Только утром, когда принесли завтрак, обнаружилось, что дверь — не закрыта на замок. Еще ранее я попросил меня выпустить на бег, отнюдь не рассчитывая на успех. Просто по совету Чеха я мелкими просьбами находил те логические запоры, которые предстояло преодолеть, и сущей находкой стало появление дознавателя (или следователя — попробуй разберись). С собой он принес фонарь, не довольствуясь лампой под потолком, которую, кстати, можно было вывернуть для использования в наступательных и оборонительных целях, о чем никто здесь не догадывался, хотя по первым же словам пришедшего я понял, что меня принимают за немецкого шпиона-диверсанта. Заполняя протокол с обязательными вопросами, он, водя пером по строчкам, дошел до “воинское звание” и положил на табуретку — комком — оба выдранных майорских погона. “Ну что, гад, попался?” — примерно такая издевательская ухмылка сияла на его продолговатом лице.

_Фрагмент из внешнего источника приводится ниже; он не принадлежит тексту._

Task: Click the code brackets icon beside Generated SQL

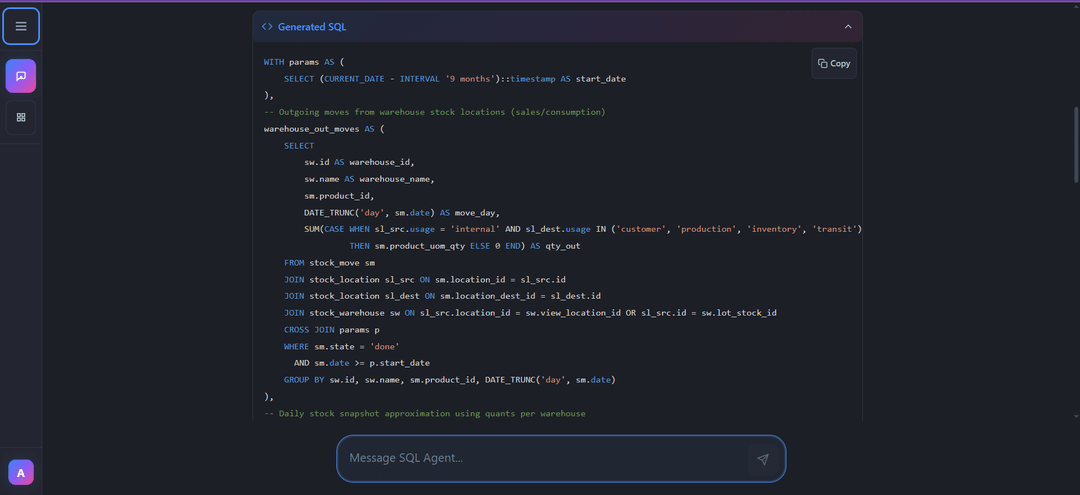Action: (x=267, y=27)
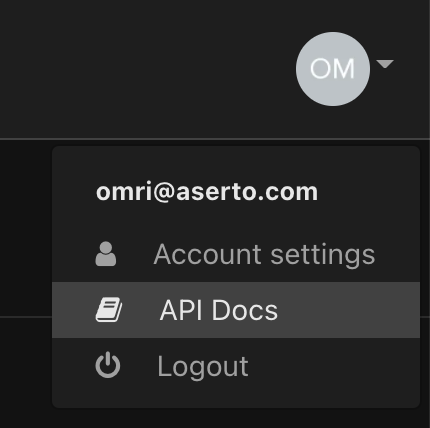Screen dimensions: 430x428
Task: Click the omri@aserto.com email header
Action: (207, 192)
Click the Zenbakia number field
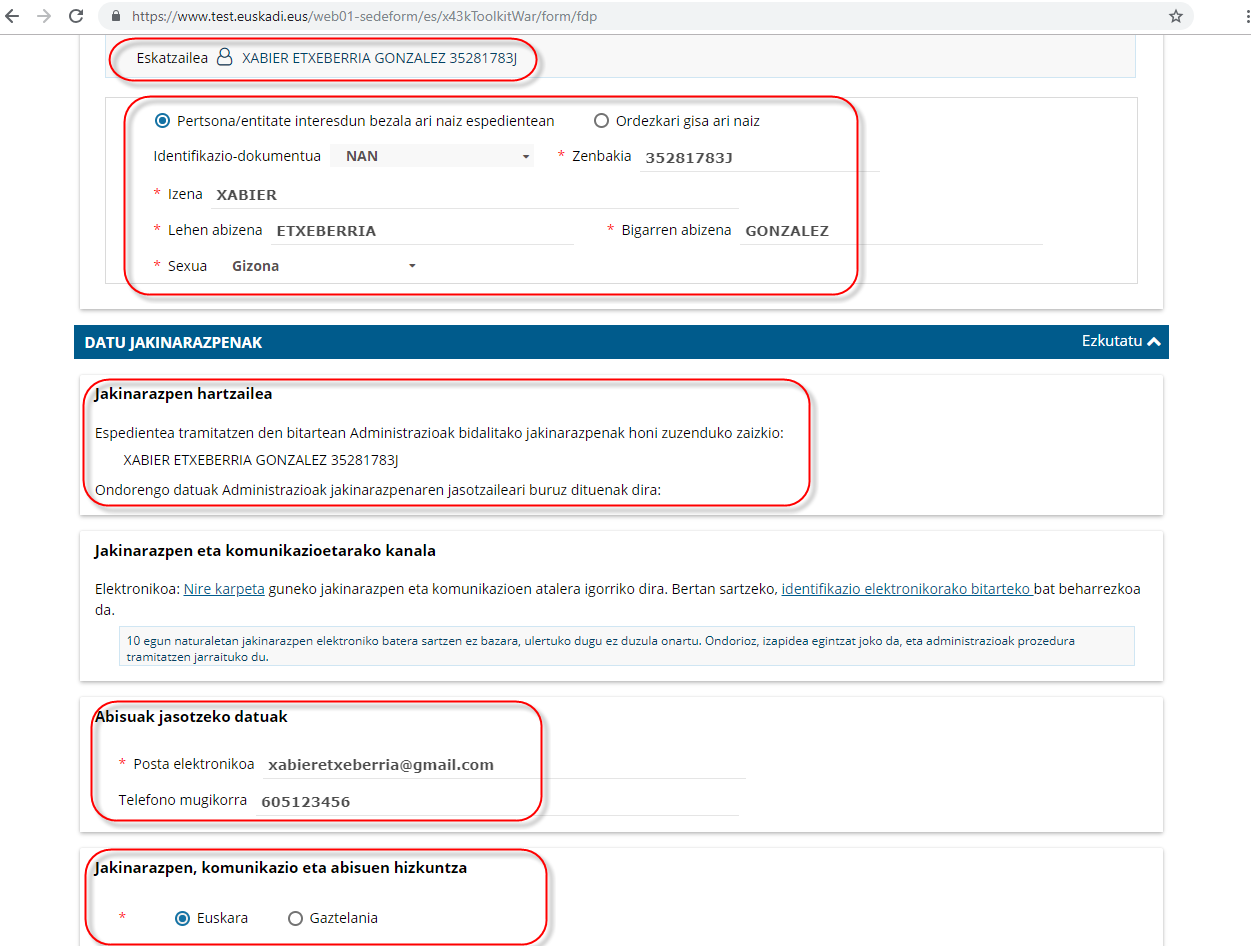The width and height of the screenshot is (1251, 946). (758, 157)
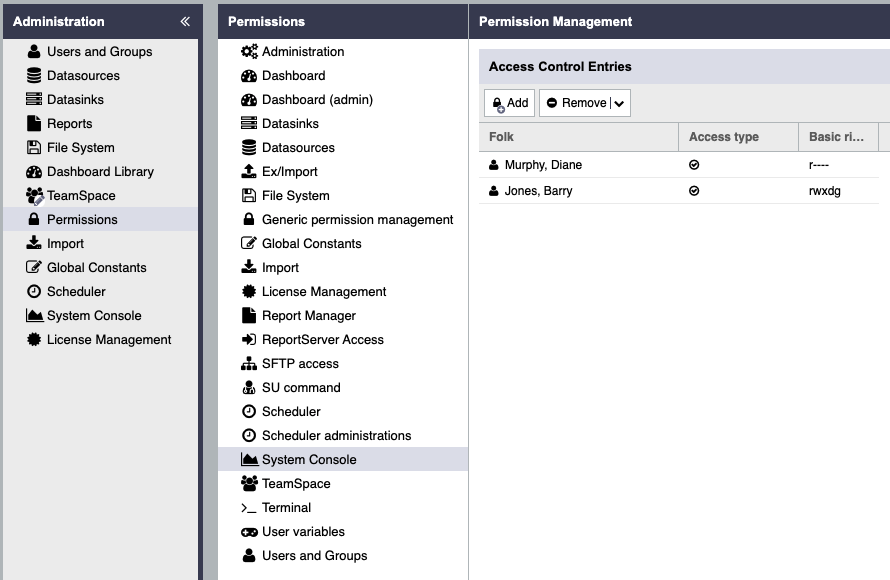Image resolution: width=890 pixels, height=580 pixels.
Task: Select the Scheduler clock icon in Administration
Action: [34, 292]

При обыске в карманах моих так почему-то и не нашли приказа о присвоении мне воинского звания “майор”. Его, мне сказали, вообще не было. Вот тогда-то я и рассказал о хуторе, о самогоне, о генералах, о порученце, о “телефункене” (он тоже куда-то запропастился), об ордене, о номере приказа, после которого я стал лейтенантом, о том, как нежданно-негаданно превратился я в майора, и о событиях во дворе штаба сразу после полночи. Я ни словечком не коснулся Бориса Петровича Богатырева, я умолчал о нем, потому что не знал, поручится ли он за истинность того, что говорю я трем офицерам СМЕРШа и военной прокуратуры. В дополнение ко всему сказанному я собирался поставить в известность полковника Костенецкого о том, где я и в чем обвиняюсь.
И конечно же о “манане” никто из них не узнал.

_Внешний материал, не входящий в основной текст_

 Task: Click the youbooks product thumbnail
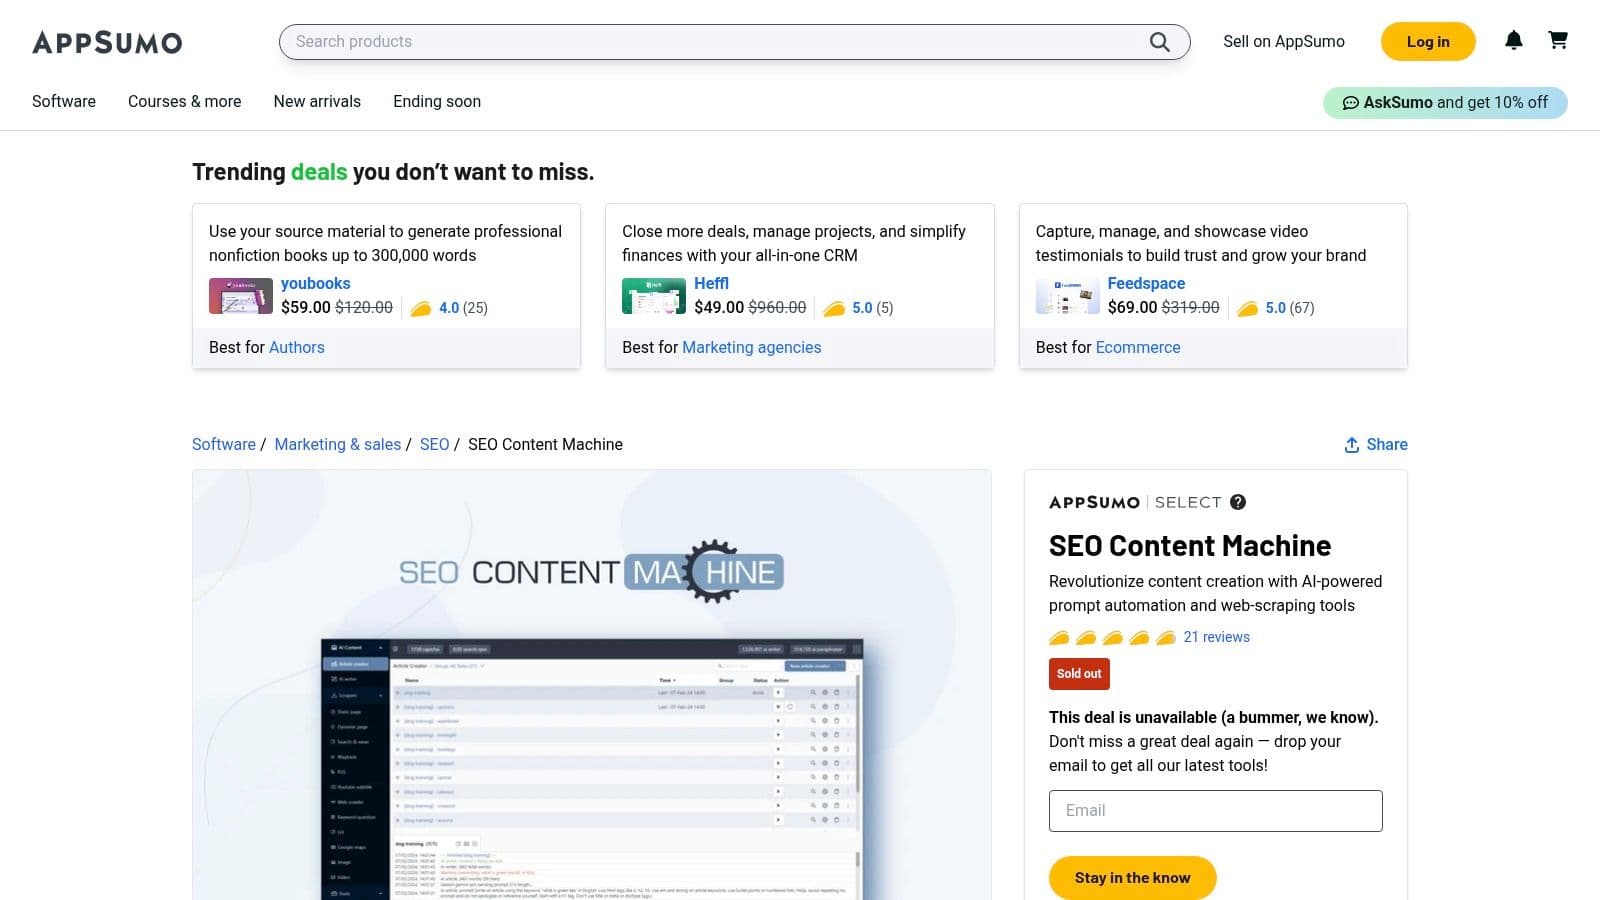pyautogui.click(x=240, y=296)
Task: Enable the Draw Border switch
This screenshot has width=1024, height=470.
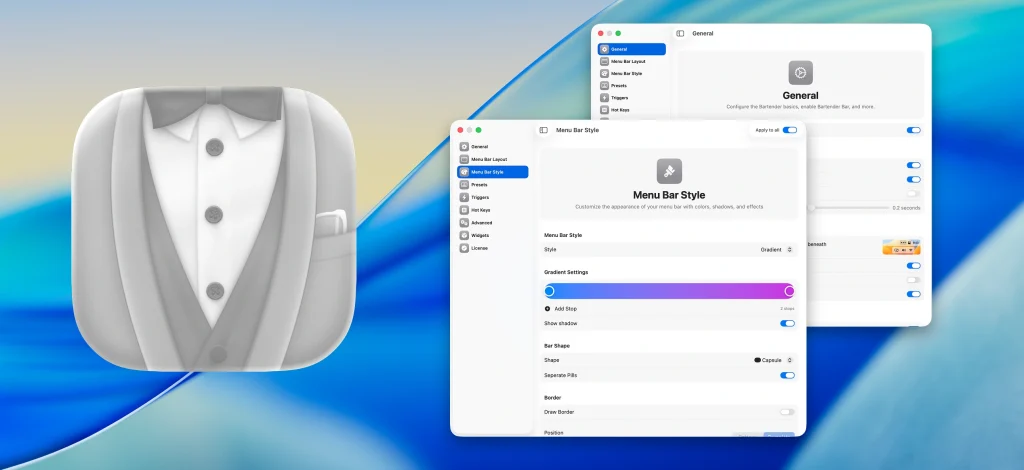Action: [x=787, y=412]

Три офицера, начавшие было записывать говоримое мною, не только отложили ручки, но даже незаполненный лист бумаги уничтожили на моих глазах. Поднялись и ушли. По скрежету подкованных сапог стало понятно: охрана усилена. Одеяло отобрали. Множество звуков проникало в каменный мешок карцера, расшифровывать их было полезным занятием, и уже через несколько часов я знал о штабе много больше того командира комендантского взвода, которого я, известный ему младший лейтенант, страшно напугал, явившись ночью с погонами майора на плечах. Еще больше знаний давала мне кормежка. Видимо, СМЕРШ не жалел калорий на питание задержанного немецкого шпиона, зато военная прокуратура считала меня обыкновеннейшим мошенником и дезертиром, дело мое ходило по кругу, и если утром мне приносили кофе, то, считай, жди к обеду особиста. Самой же охране плевать было на то, какая птичка залетела в их гнездышко, охрана никак не могла согласовать вопрос о том, сколько человек будут сопровождать меня до уборной и обратно.